Al menos 40 personas han muerto y 115 resultaron heridas tras un incendio en un local nocturno de Crans-Montana, en los Alpes suizos, durante la celebración de la llegada de 2026. La tragedia, calificada como inédita en el cantón de Valais, afectó a asistentes de la fiesta de Año Nuevo, entre ellos jóvenes y familias, y provocó conmoción entre residentes y turistas.
Medios locales publicaron al día siguiente imágenes del inicio del incendio, en las que se aprecia que unas bengalas fijadas a botellas alcanzaron los paneles acústicos del techo del sótano, provocando las primeras llamas. Esos paneles, fabricados con plásticos altamente inflamables, pueden prenderse con rapidez por chispas o partículas calientes.
El fuego y el humo bloquearon la principal salida hacia la terraza, complicando la evacuación y las labores de rescate; también afectaron a personas que aguardaban para entrar al local. Un residente, Rayan, contó que varias personas arriesgaron su vida para ayudar y rescataron a algunos atrapados a tiempo.
Muchos de los heridos presentan quemaduras graves, en algunos casos superiores al 60% del cuerpo, por lo que necesitarán tratamientos prolongados, informaron especialistas del Hospital de Lausana, que cuenta con una unidad especializada y recibió a pacientes críticos.

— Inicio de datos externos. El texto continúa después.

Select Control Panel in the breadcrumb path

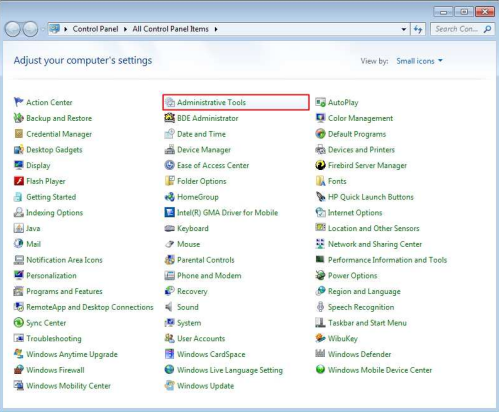[x=95, y=29]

Además, numerosos afectados sufren problemas respiratorios por la inhalación de gases tóxicos derivados de la combustión de materiales plásticos, indicó el jefe del Departamento de Salud del cantón de Valais, Mathias Reynard.
La investigación sobre el origen del siniestro continúa. La procuradora general de Valais, Beatrice Pilloud, señaló que la principal hipótesis apunta a “un fuego generalizado que provocó una explosión”, aunque la causa inicial no ha sido confirmada oficialmente. Víctoria, una sobreviviente, declaró a EFE que el incendio comenzó cuando una asistente subió a los hombros de un camarero y encendió bengalas de champagne, lo que habría prendido el techo del local.
La policía, los bomberos y los equipos de socorro se desplegaron rápidamente, llegando pocos minutos después de que se emitiera la alarma a la 01:30 (hora local). Sin embargo, la intensidad del incendio y la presencia de gases tóxicos dificultaron las tareas de rescate y la atención a las víctimas. La procuradora Pilloud evitó comentar sobre las condiciones de seguridad y las vías de escape del establecimiento, alegando que las pesquisas siguen en curso. Parte de los restos de las víctimas permanece en el interior del local mientras avanza el proceso de identificación.
El comandante de la policía cantonal, Frederic Gisler, indicó que, debido al estado de los cadáveres, muchos solo podrán identificarse mediante análisis de ADN, ya que algunos documentos personales se destruyeron en el incendio. Hasta ahora se ha confirmado la presencia de ciudadanos italianos entre las víctimas, aunque no se han precisado todas las nacionalidades. Durante la noche, decenas de familiares y jóvenes se reunieron espontáneamente cerca del local para rendir homenaje a las víctimas con flores y objetos conmemorativos. Crans-Montana, conocida por su afluencia turística y como sede del campeonato mundial de esquí alpino 2027, afronta una de las peores tragedias de su historia reciente.